━━━━━ DATASET ENTRIES ━━━━━
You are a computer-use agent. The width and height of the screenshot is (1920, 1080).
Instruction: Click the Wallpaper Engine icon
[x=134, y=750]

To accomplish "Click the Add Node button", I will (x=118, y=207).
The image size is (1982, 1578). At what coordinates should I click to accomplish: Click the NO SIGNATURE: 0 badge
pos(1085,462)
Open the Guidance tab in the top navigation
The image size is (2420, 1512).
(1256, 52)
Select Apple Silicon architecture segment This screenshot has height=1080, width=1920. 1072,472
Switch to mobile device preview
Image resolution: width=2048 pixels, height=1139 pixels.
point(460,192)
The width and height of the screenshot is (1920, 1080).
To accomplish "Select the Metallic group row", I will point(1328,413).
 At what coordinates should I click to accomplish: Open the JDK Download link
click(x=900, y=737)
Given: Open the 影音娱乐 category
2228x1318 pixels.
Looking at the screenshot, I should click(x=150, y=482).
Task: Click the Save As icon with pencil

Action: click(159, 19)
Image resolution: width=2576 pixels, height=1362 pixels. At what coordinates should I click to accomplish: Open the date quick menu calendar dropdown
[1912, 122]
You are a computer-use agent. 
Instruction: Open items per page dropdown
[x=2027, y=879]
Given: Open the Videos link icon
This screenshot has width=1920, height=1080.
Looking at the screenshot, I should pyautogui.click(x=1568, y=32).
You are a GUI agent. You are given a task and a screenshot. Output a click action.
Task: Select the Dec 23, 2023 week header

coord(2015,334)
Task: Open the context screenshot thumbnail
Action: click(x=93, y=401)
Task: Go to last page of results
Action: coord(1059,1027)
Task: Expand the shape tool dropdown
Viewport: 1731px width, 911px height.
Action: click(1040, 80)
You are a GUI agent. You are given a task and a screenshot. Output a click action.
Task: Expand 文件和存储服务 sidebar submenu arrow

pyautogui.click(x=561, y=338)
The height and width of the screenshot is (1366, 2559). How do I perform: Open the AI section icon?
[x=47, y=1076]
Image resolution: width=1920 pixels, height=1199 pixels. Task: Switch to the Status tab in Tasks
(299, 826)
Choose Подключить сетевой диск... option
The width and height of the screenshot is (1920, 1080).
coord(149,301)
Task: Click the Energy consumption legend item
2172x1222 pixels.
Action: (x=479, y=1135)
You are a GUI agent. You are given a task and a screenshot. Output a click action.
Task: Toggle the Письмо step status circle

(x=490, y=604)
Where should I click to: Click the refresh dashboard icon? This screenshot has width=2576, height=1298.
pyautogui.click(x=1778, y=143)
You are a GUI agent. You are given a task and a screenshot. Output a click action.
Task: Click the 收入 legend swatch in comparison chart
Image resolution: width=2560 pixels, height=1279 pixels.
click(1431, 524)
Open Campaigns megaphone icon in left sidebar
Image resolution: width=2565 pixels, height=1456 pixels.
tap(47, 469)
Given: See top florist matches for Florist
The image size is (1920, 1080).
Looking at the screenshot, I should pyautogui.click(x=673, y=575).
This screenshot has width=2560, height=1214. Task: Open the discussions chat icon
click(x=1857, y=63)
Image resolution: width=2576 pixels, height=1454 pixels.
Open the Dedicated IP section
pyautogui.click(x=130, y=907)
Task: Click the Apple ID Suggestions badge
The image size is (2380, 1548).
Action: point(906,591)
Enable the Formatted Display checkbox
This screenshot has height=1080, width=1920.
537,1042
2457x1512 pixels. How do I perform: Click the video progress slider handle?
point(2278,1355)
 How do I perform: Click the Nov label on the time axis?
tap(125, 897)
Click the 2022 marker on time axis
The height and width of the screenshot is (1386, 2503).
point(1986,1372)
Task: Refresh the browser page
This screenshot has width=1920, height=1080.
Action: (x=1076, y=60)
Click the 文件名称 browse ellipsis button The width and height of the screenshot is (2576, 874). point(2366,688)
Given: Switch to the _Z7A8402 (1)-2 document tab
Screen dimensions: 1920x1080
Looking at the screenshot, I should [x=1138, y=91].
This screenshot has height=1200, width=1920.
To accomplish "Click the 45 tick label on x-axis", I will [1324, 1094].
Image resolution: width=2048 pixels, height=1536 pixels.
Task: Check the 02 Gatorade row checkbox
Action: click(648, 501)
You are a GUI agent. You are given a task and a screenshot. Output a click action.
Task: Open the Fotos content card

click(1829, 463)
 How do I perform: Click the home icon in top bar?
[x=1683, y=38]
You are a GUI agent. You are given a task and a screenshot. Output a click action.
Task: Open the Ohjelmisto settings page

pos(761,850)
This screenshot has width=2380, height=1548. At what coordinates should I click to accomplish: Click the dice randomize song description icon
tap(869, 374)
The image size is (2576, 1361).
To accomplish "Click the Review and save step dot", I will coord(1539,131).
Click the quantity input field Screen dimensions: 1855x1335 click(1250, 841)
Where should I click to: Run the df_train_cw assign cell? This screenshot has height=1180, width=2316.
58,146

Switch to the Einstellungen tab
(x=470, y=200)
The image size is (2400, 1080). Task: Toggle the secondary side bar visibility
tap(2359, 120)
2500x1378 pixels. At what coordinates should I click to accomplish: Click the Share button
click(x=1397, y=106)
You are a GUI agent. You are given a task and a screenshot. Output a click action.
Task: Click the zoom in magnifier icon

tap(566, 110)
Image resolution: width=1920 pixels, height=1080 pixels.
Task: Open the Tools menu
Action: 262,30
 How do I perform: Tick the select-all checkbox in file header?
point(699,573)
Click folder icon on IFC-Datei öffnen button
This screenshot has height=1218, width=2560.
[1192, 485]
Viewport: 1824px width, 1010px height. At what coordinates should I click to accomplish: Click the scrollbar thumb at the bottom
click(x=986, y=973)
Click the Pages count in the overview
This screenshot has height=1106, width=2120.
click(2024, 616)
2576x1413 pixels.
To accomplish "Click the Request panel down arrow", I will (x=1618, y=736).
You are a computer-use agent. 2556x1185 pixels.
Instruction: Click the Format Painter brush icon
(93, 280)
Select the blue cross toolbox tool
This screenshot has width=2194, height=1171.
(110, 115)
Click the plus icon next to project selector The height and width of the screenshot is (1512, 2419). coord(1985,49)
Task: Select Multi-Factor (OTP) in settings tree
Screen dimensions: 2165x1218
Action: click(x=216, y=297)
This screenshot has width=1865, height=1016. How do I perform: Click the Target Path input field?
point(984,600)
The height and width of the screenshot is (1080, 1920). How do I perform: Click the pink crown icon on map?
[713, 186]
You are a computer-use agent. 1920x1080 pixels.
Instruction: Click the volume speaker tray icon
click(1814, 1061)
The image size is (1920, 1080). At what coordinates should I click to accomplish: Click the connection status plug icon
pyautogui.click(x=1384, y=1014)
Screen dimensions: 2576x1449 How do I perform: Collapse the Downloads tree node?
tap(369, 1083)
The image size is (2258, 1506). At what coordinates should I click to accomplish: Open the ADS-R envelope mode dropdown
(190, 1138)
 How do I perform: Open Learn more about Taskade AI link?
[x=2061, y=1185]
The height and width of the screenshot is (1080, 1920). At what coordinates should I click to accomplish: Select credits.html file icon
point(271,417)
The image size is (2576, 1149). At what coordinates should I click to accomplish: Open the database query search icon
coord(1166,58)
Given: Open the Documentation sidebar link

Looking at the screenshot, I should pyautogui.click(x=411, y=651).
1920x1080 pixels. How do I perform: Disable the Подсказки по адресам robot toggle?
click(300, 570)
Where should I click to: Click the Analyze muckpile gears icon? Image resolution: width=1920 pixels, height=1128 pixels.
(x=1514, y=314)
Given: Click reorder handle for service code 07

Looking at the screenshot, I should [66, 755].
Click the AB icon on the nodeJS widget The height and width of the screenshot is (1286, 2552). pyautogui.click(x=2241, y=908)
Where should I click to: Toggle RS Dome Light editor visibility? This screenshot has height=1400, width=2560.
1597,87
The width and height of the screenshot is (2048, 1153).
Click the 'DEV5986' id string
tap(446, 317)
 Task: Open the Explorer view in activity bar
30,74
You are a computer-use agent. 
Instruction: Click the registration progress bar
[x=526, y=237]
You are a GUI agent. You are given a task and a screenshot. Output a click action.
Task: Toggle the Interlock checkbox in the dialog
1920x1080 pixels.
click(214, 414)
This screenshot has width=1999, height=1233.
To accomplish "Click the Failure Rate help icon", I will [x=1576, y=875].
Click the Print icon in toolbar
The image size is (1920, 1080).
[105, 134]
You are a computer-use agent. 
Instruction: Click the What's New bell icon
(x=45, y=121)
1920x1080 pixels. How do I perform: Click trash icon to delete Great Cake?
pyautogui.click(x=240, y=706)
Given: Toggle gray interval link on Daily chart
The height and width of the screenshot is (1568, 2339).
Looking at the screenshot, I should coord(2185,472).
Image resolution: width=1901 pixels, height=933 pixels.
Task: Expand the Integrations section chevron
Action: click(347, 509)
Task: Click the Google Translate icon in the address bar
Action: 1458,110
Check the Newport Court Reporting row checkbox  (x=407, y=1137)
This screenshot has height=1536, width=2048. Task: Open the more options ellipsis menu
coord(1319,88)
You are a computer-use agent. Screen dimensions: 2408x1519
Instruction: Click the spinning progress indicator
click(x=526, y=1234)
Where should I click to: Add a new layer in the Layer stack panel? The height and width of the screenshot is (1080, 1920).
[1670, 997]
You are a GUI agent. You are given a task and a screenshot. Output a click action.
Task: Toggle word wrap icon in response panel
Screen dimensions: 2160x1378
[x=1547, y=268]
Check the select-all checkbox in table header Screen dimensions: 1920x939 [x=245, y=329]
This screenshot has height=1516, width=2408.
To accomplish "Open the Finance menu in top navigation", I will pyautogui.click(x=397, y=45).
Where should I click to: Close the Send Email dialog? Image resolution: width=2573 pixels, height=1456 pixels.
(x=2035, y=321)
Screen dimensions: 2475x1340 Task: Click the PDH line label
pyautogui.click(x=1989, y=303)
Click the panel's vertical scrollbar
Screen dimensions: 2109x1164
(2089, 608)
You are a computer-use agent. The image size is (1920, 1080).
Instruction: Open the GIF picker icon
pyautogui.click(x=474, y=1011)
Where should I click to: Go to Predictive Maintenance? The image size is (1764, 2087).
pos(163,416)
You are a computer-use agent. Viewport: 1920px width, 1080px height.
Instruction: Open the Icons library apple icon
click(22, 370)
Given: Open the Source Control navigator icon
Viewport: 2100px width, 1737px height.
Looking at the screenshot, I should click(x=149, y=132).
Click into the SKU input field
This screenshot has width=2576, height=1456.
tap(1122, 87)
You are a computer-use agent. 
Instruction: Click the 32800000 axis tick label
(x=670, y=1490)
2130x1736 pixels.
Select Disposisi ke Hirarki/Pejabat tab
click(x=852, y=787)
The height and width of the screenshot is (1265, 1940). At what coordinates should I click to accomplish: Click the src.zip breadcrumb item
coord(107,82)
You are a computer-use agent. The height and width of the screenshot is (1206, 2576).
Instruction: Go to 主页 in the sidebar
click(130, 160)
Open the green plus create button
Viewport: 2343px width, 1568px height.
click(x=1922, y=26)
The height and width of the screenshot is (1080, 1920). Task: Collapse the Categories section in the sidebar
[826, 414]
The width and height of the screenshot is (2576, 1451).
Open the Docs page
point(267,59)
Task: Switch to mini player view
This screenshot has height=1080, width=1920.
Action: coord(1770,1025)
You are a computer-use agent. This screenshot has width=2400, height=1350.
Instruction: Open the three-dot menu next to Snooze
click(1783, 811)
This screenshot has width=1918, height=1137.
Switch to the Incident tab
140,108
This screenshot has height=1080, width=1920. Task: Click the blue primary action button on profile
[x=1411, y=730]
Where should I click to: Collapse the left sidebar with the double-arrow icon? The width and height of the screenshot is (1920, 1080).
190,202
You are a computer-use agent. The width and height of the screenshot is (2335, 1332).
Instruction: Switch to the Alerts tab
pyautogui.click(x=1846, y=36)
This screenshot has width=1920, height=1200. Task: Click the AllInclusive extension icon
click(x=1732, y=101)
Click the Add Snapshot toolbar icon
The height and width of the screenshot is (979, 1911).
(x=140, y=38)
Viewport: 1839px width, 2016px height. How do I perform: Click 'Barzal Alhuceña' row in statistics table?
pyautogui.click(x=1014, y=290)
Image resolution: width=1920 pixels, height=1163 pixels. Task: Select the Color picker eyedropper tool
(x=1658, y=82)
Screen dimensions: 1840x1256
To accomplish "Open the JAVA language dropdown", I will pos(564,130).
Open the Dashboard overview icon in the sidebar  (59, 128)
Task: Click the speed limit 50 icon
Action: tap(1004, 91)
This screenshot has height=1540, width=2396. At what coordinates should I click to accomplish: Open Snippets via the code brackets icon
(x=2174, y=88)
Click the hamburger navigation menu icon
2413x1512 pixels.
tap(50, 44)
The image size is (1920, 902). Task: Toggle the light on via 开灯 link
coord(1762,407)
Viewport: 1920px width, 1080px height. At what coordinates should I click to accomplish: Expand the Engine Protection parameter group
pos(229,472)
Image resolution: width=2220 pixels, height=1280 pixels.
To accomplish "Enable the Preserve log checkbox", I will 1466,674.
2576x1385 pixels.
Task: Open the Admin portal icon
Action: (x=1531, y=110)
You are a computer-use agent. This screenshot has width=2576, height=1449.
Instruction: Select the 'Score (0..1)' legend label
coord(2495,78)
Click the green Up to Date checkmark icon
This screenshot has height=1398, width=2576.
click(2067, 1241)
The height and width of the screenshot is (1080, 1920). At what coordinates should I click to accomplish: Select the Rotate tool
━━━━━
◆ TO DO
Set down each line from the line containing "2413x1512 pixels." through the final line of the data, exactly and with nothing added.

◆ SOLUTION TO THE PROBLEM
2413x1512 pixels.
tap(50, 44)
The image size is (1920, 902). Task: Toggle the light on via 开灯 link
coord(1762,407)
Viewport: 1920px width, 1080px height. At what coordinates should I click to accomplish: Expand the Engine Protection parameter group
pos(229,472)
Image resolution: width=2220 pixels, height=1280 pixels.
To accomplish "Enable the Preserve log checkbox", I will 1466,674.
2576x1385 pixels.
Task: Open the Admin portal icon
Action: (x=1531, y=110)
You are a computer-use agent. This screenshot has width=2576, height=1449.
Instruction: Select the 'Score (0..1)' legend label
coord(2495,78)
Click the green Up to Date checkmark icon
This screenshot has height=1398, width=2576.
click(2067, 1241)
The height and width of the screenshot is (1080, 1920). At what coordinates should I click to accomplish: Select the Rotate tool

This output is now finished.